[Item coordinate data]
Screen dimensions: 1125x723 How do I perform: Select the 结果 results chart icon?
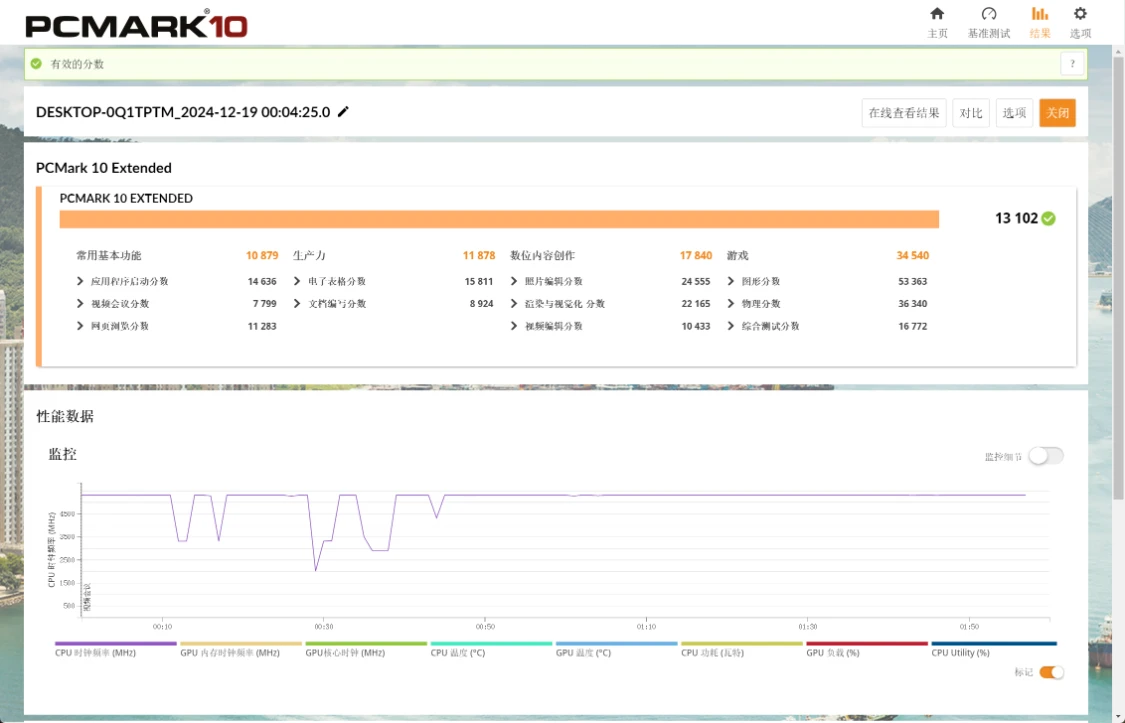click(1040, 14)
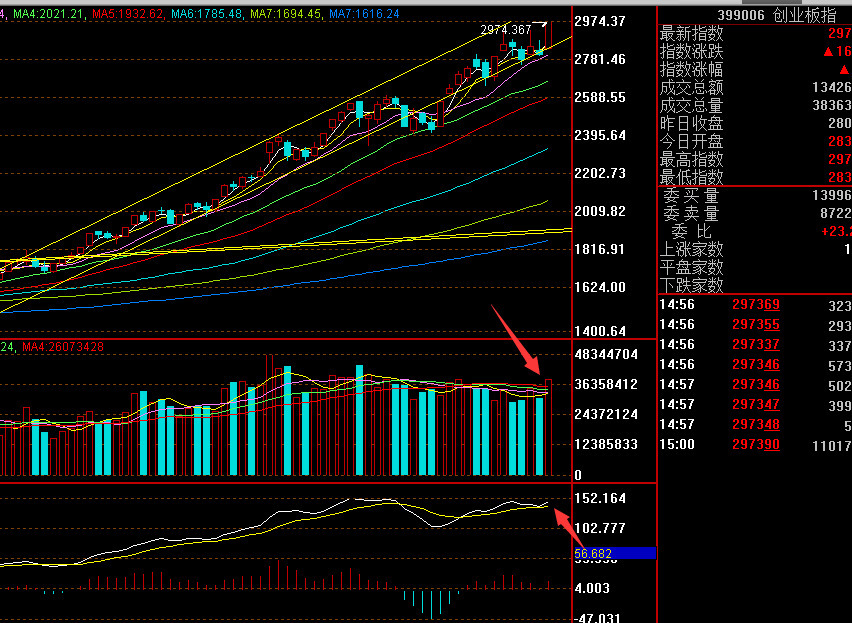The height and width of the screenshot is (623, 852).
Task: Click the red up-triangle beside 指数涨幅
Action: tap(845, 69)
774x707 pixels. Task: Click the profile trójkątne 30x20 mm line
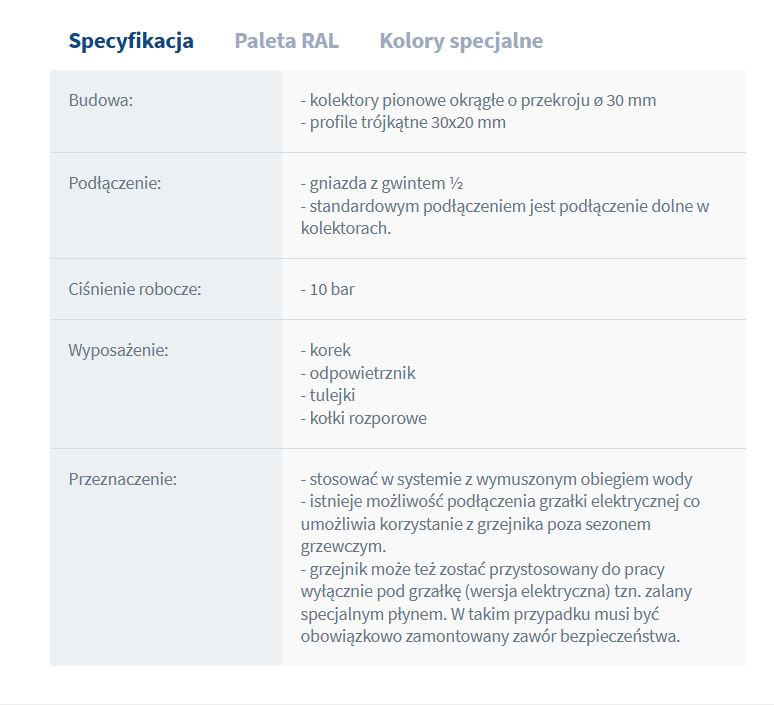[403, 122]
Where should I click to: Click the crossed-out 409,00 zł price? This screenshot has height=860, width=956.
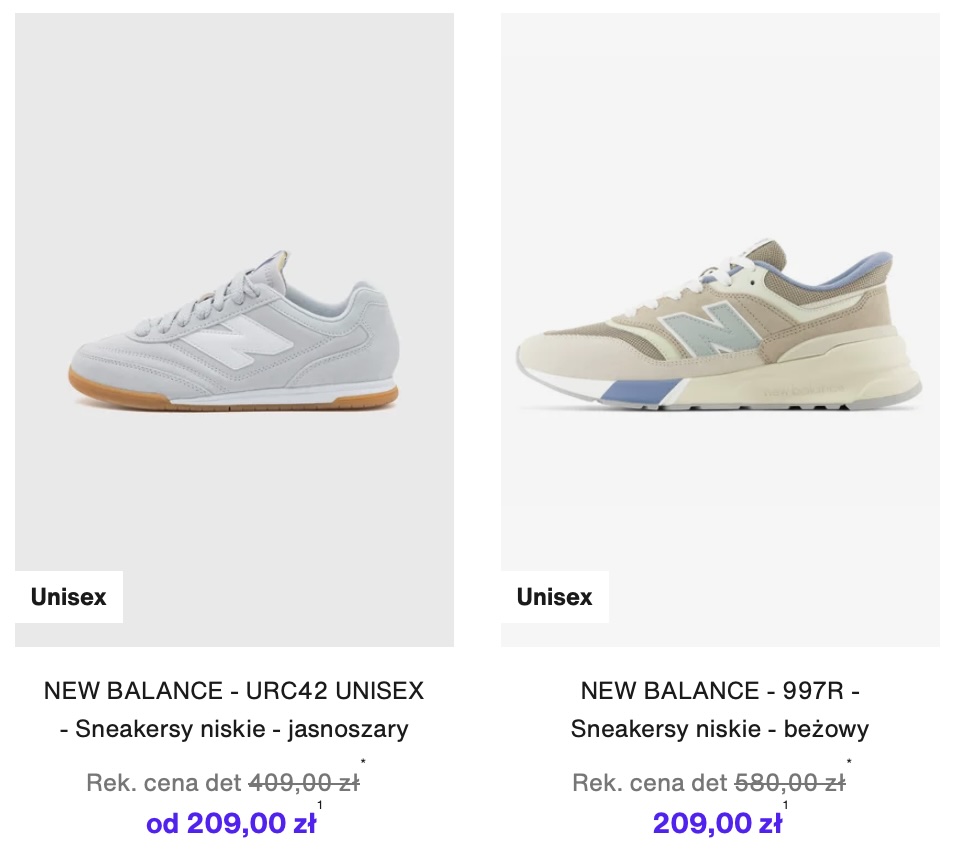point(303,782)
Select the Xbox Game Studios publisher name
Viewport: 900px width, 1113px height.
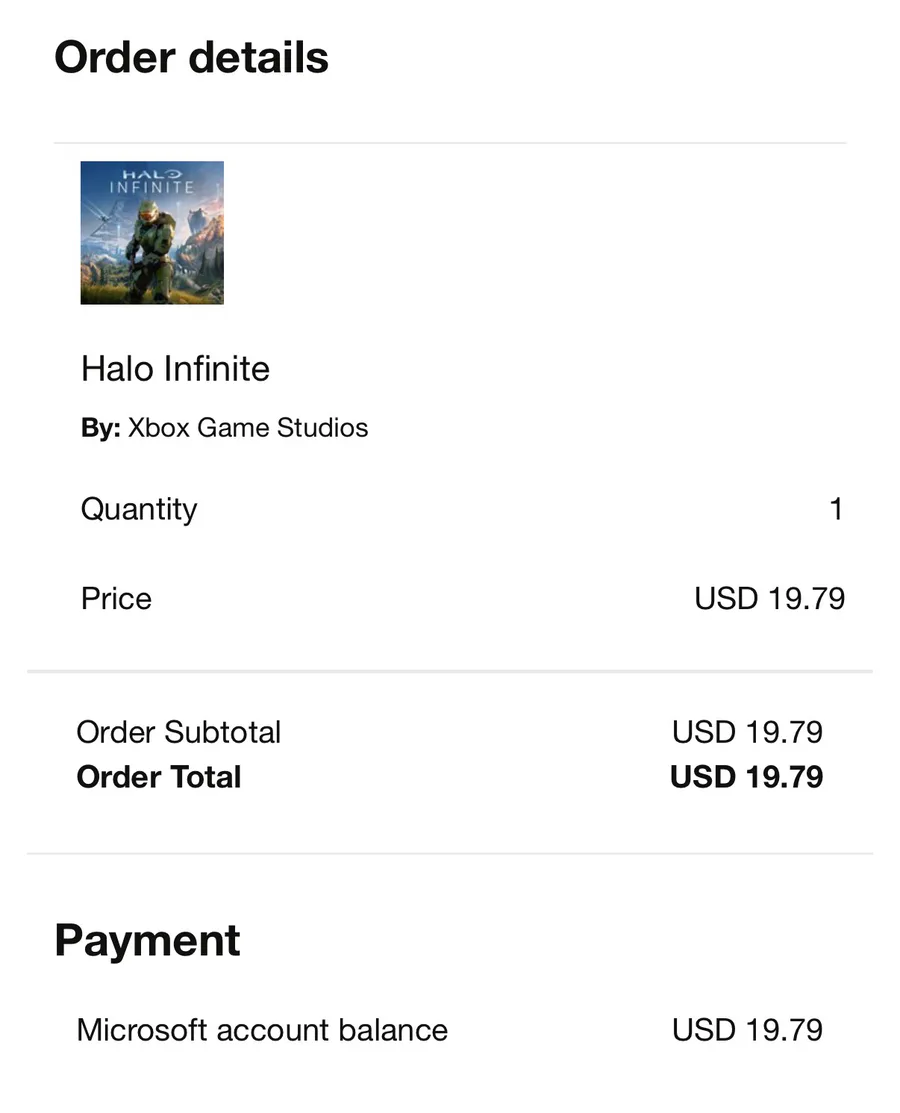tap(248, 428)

▶ [Given exercise]: Could you repeat all of the items above word for word, leaving the pictures out?

▶ [Answer to the exercise]:
Screen dimensions: 1125x723 How do I perform: Select the 结果 results chart icon?
click(1040, 14)
The height and width of the screenshot is (623, 852).
Task: Click the red up-triangle beside 指数涨幅
Action: tap(845, 69)
774x707 pixels. Task: Click the profile trójkątne 30x20 mm line
[403, 122]
Where should I click to: Click the crossed-out 409,00 zł price? This screenshot has height=860, width=956.
point(303,782)
Select the Xbox Game Studios publisher name
Viewport: 900px width, 1113px height.
tap(248, 428)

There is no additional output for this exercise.